What Rainbow Child explained, on the other hand, sounded like that we can quantize the system I wrote down without any modifications, and that it would suffice that some Dirac bracket relations would be satisfied.

I don't know how to see it. What does the code "Proc.Roy.Soc.,1959, A251,536" mean?
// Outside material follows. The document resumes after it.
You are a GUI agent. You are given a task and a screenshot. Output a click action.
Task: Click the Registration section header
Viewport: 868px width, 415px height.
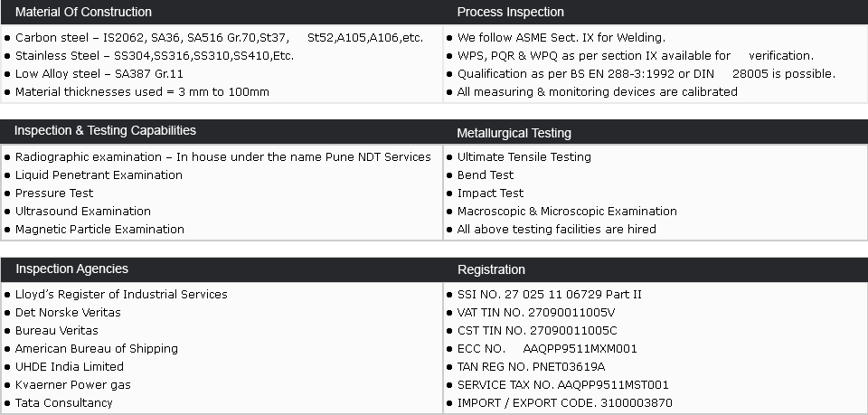click(491, 269)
https://www.amazon.com/Quantization-Gauge-Systems-Marc-Henneaux/dp/0691037698

This looks tough stuff. I'm going to be buying some books (Goldstein's and Jackson's books are already decided)........ ........once I get some money. I'll be considering this too.

Last edited: Jan 12, 2008
18. Jan 12, 2008

### jostpuur

Another idea: Could it be possible to quantize a system described by

$$L=\epsilon(\dot{x}^2 + \dot{y}^2) + \dot{x}y - x\dot{y} - x^2 - y^2$$

as usual, and then take something reasonable out by setting $\epsilon\to 0$?

19. Jan 12, 2008

### samalkhaiat

20. Jan 12, 2008

### Rainbow Child

Actually we can make his system a physical one!
If we imagine a particle with charge $q$ and mass $m$ moving in the x-y plane along with a strong constant, homogeneous magnetic field towards the z-direction with strength $$B_o$$. Let's also assume that there is an external potential $V=\frac{m}{2}\,(x^2+y^2)$.
Then the corresponding Lagragian reads

$$\mathcal{L}=\frac{m}{2}\,(\dot{x}^2+\dot{y}^2)+\frac{q\,B_o}{2\,c}\,(x\,\dot{y}-y\,\dot{x})-\frac{m}{2}\,(x^2+y^2)$$

If you demand a very large magnetic field, i.e.

$$\frac{q\,B_o}{m\,c}\gg 1$$

we may neglect the kinetic term, arriving to

$$\mathcal{L}=\frac{q\,B_o}{2\,c}\,(x\,\dot{y}-y\,\dot{x})-\frac{m}{2}\,(x^2+y^2)$$

which is jostpuur's Lagrangian apart from numerical constants.